* Start Task inputs *
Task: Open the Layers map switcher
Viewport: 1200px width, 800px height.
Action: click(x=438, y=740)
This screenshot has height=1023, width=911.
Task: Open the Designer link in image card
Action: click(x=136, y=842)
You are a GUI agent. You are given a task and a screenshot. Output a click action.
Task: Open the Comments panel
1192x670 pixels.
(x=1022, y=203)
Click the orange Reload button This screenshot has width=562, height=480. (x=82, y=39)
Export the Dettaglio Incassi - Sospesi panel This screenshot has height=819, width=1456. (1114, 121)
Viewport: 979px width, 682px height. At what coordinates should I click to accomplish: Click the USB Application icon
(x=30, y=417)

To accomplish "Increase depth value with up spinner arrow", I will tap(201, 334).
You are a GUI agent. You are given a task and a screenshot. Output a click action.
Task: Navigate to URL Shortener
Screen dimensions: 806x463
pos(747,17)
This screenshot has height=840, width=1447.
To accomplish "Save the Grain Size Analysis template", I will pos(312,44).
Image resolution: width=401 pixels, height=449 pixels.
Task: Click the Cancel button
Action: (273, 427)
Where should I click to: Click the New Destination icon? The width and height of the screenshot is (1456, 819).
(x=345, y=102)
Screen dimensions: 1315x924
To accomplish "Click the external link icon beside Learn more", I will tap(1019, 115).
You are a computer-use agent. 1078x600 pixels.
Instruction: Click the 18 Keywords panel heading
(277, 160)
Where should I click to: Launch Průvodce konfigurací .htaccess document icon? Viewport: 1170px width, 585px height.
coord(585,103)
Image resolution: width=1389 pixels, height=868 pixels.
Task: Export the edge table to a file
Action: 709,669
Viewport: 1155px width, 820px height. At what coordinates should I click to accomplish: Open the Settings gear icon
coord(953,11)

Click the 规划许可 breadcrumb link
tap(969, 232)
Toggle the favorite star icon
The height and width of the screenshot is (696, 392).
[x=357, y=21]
* End Task inputs *
> **The request**: Can you copy all of the data above line for line, changing nothing?

> **Solution to this problem**:
Task: Open the Layers map switcher
Viewport: 1200px width, 800px height.
Action: click(x=438, y=740)
This screenshot has height=1023, width=911.
Task: Open the Designer link in image card
Action: click(x=136, y=842)
You are a GUI agent. You are given a task and a screenshot. Output a click action.
Task: Open the Comments panel
1192x670 pixels.
(x=1022, y=203)
Click the orange Reload button This screenshot has width=562, height=480. (x=82, y=39)
Export the Dettaglio Incassi - Sospesi panel This screenshot has height=819, width=1456. (1114, 121)
Viewport: 979px width, 682px height. At what coordinates should I click to accomplish: Click the USB Application icon
(x=30, y=417)

To accomplish "Increase depth value with up spinner arrow", I will tap(201, 334).
You are a GUI agent. You are given a task and a screenshot. Output a click action.
Task: Navigate to URL Shortener
Screen dimensions: 806x463
pos(747,17)
This screenshot has height=840, width=1447.
To accomplish "Save the Grain Size Analysis template", I will pos(312,44).
Image resolution: width=401 pixels, height=449 pixels.
Task: Click the Cancel button
Action: (273, 427)
Where should I click to: Click the New Destination icon? The width and height of the screenshot is (1456, 819).
(x=345, y=102)
Screen dimensions: 1315x924
To accomplish "Click the external link icon beside Learn more", I will tap(1019, 115).
You are a computer-use agent. 1078x600 pixels.
Instruction: Click the 18 Keywords panel heading
(277, 160)
Where should I click to: Launch Průvodce konfigurací .htaccess document icon? Viewport: 1170px width, 585px height.
coord(585,103)
Image resolution: width=1389 pixels, height=868 pixels.
Task: Export the edge table to a file
Action: 709,669
Viewport: 1155px width, 820px height. At what coordinates should I click to accomplish: Open the Settings gear icon
coord(953,11)

Click the 规划许可 breadcrumb link
tap(969, 232)
Toggle the favorite star icon
The height and width of the screenshot is (696, 392).
[x=357, y=21]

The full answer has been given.